# Help piece together this gear for a friend.



## evan (Dec 2, 2006)

I was at a friend's house last night and he was showing me the subs he got on a trade. It's a couple Phoenix Gold Octane R 12". He wants to use them in two separate enclosures for his home theater setup. Right now he's using a Logitech X-540 5.1 system and he also has a spare Logitech Z-5500 setup with a blown amp in storage. He wants to continue using Logitech satellites for now and maybe upgrade those later. He uses it mostly for his XBox360 and is just using the audio outs from there straight into the Logitech sub/amp unit. 

So... here's what he's got:
-Two PG Octane R-12's (SVC 4ohm)
-A set of Logitech X-540
-A set of Logitech Z-5500 with a blown amp

If it were me I'd probably sell the X-540, buy a receiver for the X-5500 sattelites and a pro audio amp for the subs, but he wants to spend as little money as possible. I was thinking maybe plate amps would be the cheapest way to get the subs involved, but any way I look at it I think he's going to have to get a receiver of some kind. 

Any ideas?


----------



## Diru (May 23, 2006)

Ok on the cheap.

Y out the left/right from the source gear [360 what ever]. A pair to the logictech and a pair to a plate amp to drive the 12ers. Use the volume/input level control on the plate.

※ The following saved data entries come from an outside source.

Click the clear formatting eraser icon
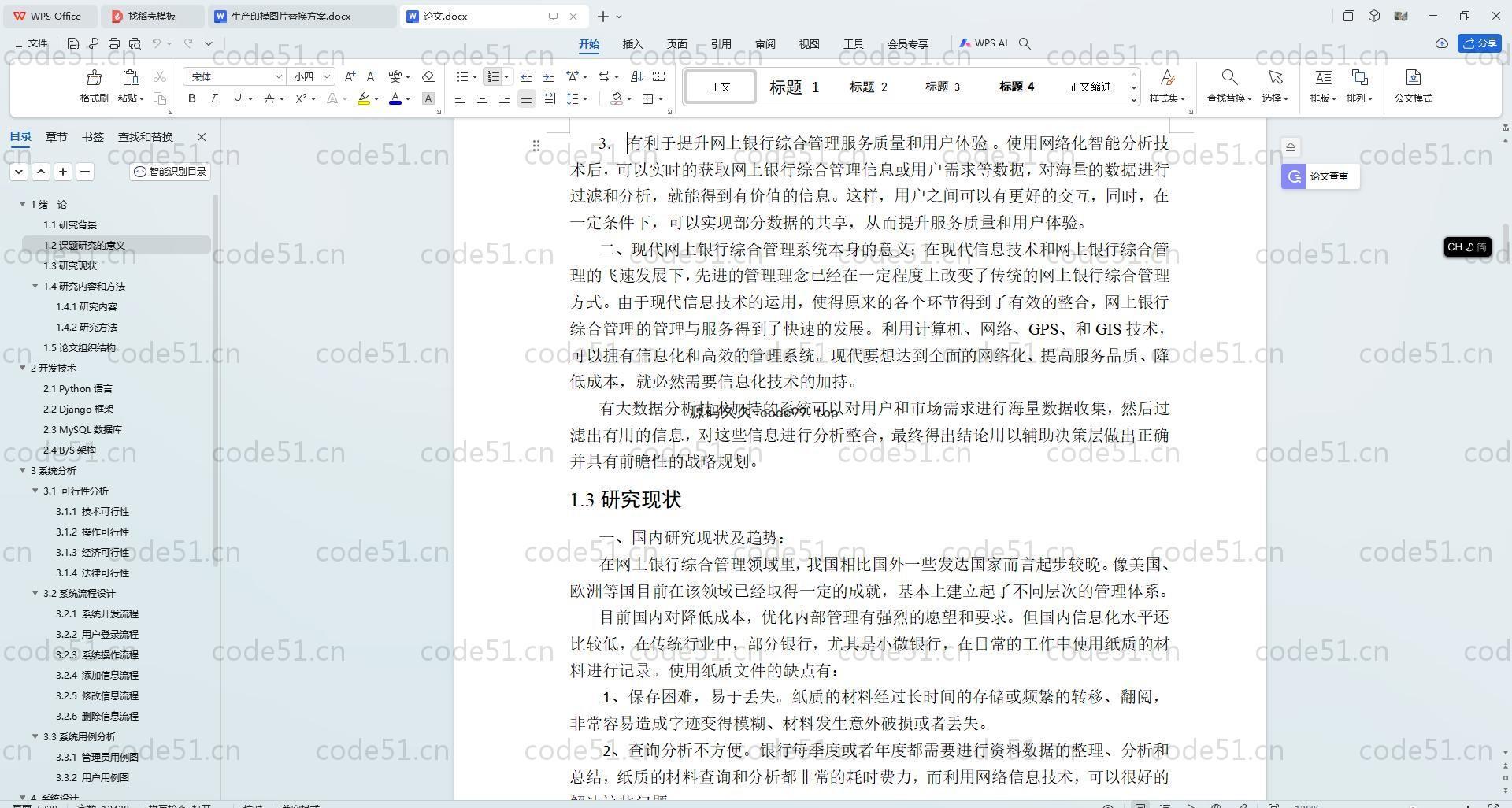This screenshot has width=1512, height=808. [428, 76]
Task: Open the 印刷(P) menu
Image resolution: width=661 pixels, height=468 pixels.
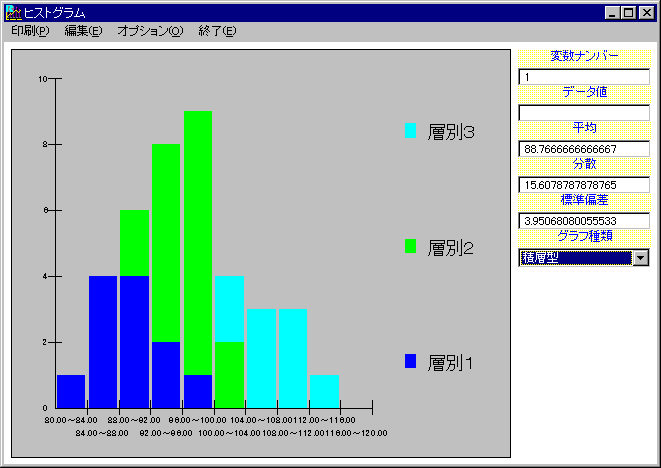Action: click(x=30, y=31)
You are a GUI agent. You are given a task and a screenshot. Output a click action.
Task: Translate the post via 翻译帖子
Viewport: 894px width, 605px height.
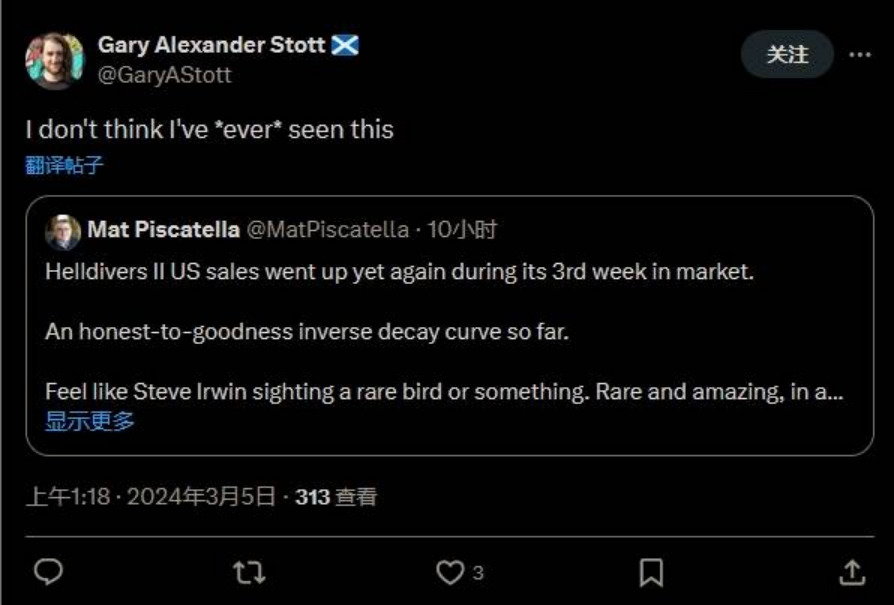[64, 166]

Kind of a pain usen 2 volume controls but it gets it done.

If you cool opening ****, open the logictech subwoofer. get a speaker level to line level converter and hook it up to the subwoofer speaker terminals. from that to a audio ground loop/ground lift device then to the plate amp to the 12ers. now all you need to do is set the plate amp to fill in what you need. now the logictech volume control runs the whole system


----------



## evan (Dec 2, 2006)

Diru said:


> ...
> If you cool opening ****, open the logictech subwoofer. get a speaker level to line level converter and hook it up to the subwoofer speaker terminals. from that to a audio ground loop/ground lift device then to the plate amp to the 12ers. now all you need to do is set the plate amp to fill in what you need. now the logictech volume control runs the whole system


I was with you up until the part about the audio ground loop/ground lift device. What's that?


----------



## Diru (May 23, 2006)

evan said:


> I was with you up until the part about the audio ground loop/ground lift device. What's that?



http://www.radioshack.com/sm-more-product-information-for-the-ground-loop-isolator--pi-2062214.html


----------



## evan (Dec 2, 2006)

Diru said:


> http://www.radioshack.com/sm-more-product-information-for-the-ground-loop-isolator--pi-2062214.html


Is there a reason that I would definitely need to add that, or will it only be necessary if there's noise.


----------



## Diru (May 23, 2006)

evan said:


> Is there a reason that I would definitely need to add that, or will it only be necessary if there's noise.



Well , not knowing if there is a DC offset coming out of the logictech[sub speaker output], you might be able to go without.

But you still need the speaker level to line level converter.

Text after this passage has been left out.